** Start of Material for this exercise **
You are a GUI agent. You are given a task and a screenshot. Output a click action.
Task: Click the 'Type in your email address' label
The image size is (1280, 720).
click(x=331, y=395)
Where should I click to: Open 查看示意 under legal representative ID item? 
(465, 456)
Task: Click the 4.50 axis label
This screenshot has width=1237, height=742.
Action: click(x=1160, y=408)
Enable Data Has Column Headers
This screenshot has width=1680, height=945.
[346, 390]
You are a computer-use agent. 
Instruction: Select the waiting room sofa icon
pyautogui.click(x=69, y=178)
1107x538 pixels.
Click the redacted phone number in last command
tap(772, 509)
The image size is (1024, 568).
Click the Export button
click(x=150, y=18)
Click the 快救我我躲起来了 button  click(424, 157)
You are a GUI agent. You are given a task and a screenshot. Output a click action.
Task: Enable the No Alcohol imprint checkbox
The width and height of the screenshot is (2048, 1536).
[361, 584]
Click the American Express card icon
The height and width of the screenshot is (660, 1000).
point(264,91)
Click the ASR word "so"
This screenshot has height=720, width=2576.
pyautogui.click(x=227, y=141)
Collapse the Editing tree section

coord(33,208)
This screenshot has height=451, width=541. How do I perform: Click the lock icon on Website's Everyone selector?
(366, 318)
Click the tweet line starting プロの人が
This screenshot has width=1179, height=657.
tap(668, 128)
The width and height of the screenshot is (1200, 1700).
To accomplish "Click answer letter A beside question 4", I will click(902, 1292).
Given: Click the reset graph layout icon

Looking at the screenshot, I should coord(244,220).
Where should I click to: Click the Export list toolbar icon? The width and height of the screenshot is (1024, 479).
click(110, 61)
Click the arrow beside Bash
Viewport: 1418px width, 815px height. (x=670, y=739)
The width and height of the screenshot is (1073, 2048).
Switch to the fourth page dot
** End of Material for this exercise **
Can you update the data above by replacing every "GUI agent" with "GUI assistant" and leaving everything else as it is?

Answer in full:
You are a GUI assistant. You are given a task and a screenshot. Output a click action.
Task: Click the 'Type in your email address' label
The image size is (1280, 720).
click(x=331, y=395)
Where should I click to: Open 查看示意 under legal representative ID item? 
(465, 456)
Task: Click the 4.50 axis label
This screenshot has width=1237, height=742.
Action: click(x=1160, y=408)
Enable Data Has Column Headers
This screenshot has width=1680, height=945.
[346, 390]
You are a computer-use agent. 
Instruction: Select the waiting room sofa icon
pyautogui.click(x=69, y=178)
1107x538 pixels.
Click the redacted phone number in last command
tap(772, 509)
The image size is (1024, 568).
Click the Export button
click(x=150, y=18)
Click the 快救我我躲起来了 button  click(424, 157)
You are a GUI assistant. You are given a task and a screenshot. Output a click action.
Task: Enable the No Alcohol imprint checkbox
The width and height of the screenshot is (2048, 1536).
[361, 584]
Click the American Express card icon
The height and width of the screenshot is (660, 1000).
point(264,91)
Click the ASR word "so"
This screenshot has height=720, width=2576.
pyautogui.click(x=227, y=141)
Collapse the Editing tree section

coord(33,208)
This screenshot has height=451, width=541. How do I perform: Click the lock icon on Website's Everyone selector?
(366, 318)
Click the tweet line starting プロの人が
This screenshot has width=1179, height=657.
tap(668, 128)
The width and height of the screenshot is (1200, 1700).
To accomplish "Click answer letter A beside question 4", I will click(902, 1292).
Given: Click the reset graph layout icon

Looking at the screenshot, I should coord(244,220).
Where should I click to: Click the Export list toolbar icon? The width and height of the screenshot is (1024, 479).
click(110, 61)
Click the arrow beside Bash
Viewport: 1418px width, 815px height. (x=670, y=739)
The width and height of the screenshot is (1073, 2048).
Switch to the fourth page dot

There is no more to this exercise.